Previous studies have examined PTH measurements at various intervals (0 hours, 4 hours, 12 hours, 24 hours) primarily for diagnosing rather than predicting hypoparathyroidism. Furthermore, standardized PTH cutoff points have not been established, and improved follow-up strategies for hypoparathyroidism classification as permanent, based on well-defined diagnostic criteria, are needed (7).
Monitoring PTH levels during patient follow-up should ideally predict parathyroid function recovery and guide decisions regarding discontinuation of replacement therapy. This requires a more precise diagnosis of permanent hypoparathyroidism (7, 18) and more accurate postsurgical PTH cutoff points than those determined in previous retrospective studies (5).
This study demonstrates that measuring a single PTH value at 6 hours postthyroidectomy—without requiring preoperative PTH baselines or calculating absolute/relative percentage decreases—provides superior predictive value for accurately defined hypoparathyroidism compared to corrected calcium values determined during the first 48 hours postsurgery. Additionally, this approach effectively identifies patients likely to require IV calcium supplementation during hospitalization. Early identification and treatment of hypocalcemia facilitate reduced hospital stays and appropriate discharge planning. To our knowledge, this represents the first prospective evaluation of PTH at 6 hours postthyroidectomy as a predictor of permanent parathyroid gland damage.

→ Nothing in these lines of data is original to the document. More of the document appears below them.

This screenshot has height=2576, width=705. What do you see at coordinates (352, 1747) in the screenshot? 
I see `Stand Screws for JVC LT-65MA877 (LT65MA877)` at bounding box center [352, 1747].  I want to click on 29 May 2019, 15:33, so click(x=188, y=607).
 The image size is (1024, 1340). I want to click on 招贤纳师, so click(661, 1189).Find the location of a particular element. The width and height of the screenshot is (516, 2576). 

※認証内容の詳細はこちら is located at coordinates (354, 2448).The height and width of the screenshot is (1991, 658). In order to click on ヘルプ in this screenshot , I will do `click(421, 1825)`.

Our study has limitations, including a small sample size and challenges in standardizing PTH cutoff values as a single-center investigation. Center-specific cutoff values and establishing a precise timing for postoperative PTH determination that is applicable to clinical practice would likely be necessary for broader implementation. In conclusion, our findings introduce an easily reproducible preventive protocol based on a single PTH determination in the immediate postsurgical period, enabling more effective monitoring of patients at high risk for hypocalcemia while potentially reducing hospitalization duration and associated healthcare costs.